**Stated problem 1:** Summarize the notebook excerpt in two sentences.
**Stated problem 2:** Transcribe part of the notebook excerpt: begin at the words "train_data_dir = 'data/train/'" and stop after "datagen = ImageDataGenerator(rescale=1./255)".

***** Selected extract *****

Note: Keras and TensorFlow versions supported by WML are: Keras 2.2.5 with TensorFlow 1.15 backend. This combination is used in this notebook.

In [None]:
# Note: Uncomment the code only if you are not running this in IBM watson Studio

# !pip install tensorflow
# !pip install keras

In [None]:

!pip install keras_sequential_ascii
!pip install pillow

In [None]:
#import keras
from tensorflow.keras.models import Sequential
from tensorflow.keras.layers import Activation, Dropout, Flatten, Dense
from tensorflow.keras.layers import Convolution2D, MaxPooling2D, ZeroPadding2D
from tensorflow.keras.preprocessing.image import ImageDataGenerator
from keras_sequential_ascii import sequential_model_to_ascii_printout
from tensorflow.keras import backend as keras_backend
from tensorflow.keras import optimizers
from tensorflow.keras import applications
from tensorflow.keras.models import Model
import numpy as np
#print(keras.__version__)

Note: If you are running this in IBM watson Studio, Upload the zipped data folder created to watson studio project and run the below cell

In [None]:
# import zipfile
# from ibm_watson_studio_lib import access_project_or_space
# wslib = access_project_or_space()
# wslib.download_file("data.zip")

# z = zipfile.ZipFile("data.zip")
# z.extractall()

### 2.1 Creating a model

In [None]:
!ls

In [None]:
# Dimension of the images
img_width, img_height = 90, 90

train_data_dir = 'data/train/'
validation_data_dir = 'data/validation/'

Note: Please modify the paths above accordingly.

In [None]:
# Preprocessing

#used to rescale the pixel values from [0, 255] to [0, 1] interval
datagen = ImageDataGenerator(rescale=1./255)
batch_size = 32

# automagically retrieve images and their classes for train and validation sets
train_generator = datagen.flow_from_directory(
        train_data_dir,
        target_size=(img_width, img_height),
        batch_size=batch_size,
        class_mode='categorical')

***** Dataset excerpt *****

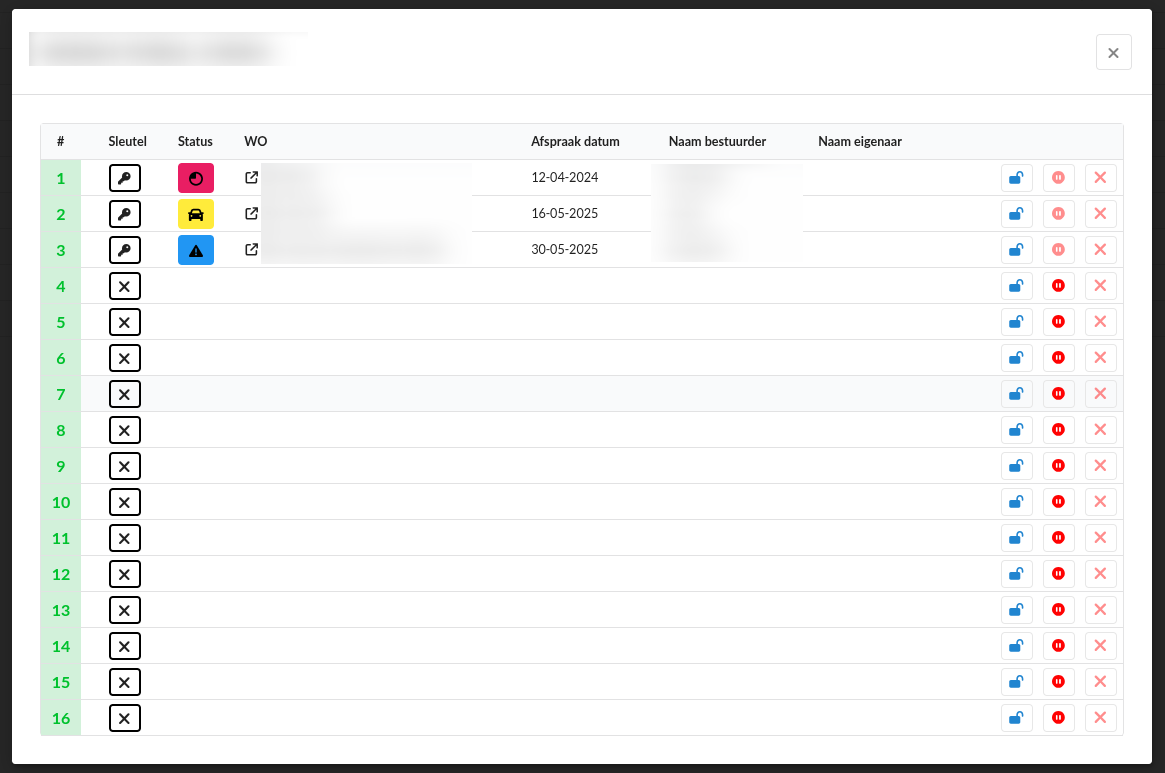Remove the entry in row 3 with the red X
This screenshot has height=773, width=1165.
(1100, 250)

*****

**Expected output 1:** The notebook uses Keras 2.2.5 with a TensorFlow 1.15 backend, the combination WML supports, and installs keras_sequential_ascii and pillow before importing the Keras layers and tools it needs. It sets the image size to 90 by 90, points to training and validation folders under data/, and rescales pixel values from [0, 255] to [0, 1] with a batch size of 32.

**Expected output 2:**
train_data_dir = 'data/train/'
validation_data_dir = 'data/validation/'

Note: Please modify the paths above accordingly.

In [None]:
# Preprocessing

#used to rescale the pixel values from [0, 255] to [0, 1] interval
datagen = ImageDataGenerator(rescale=1./255)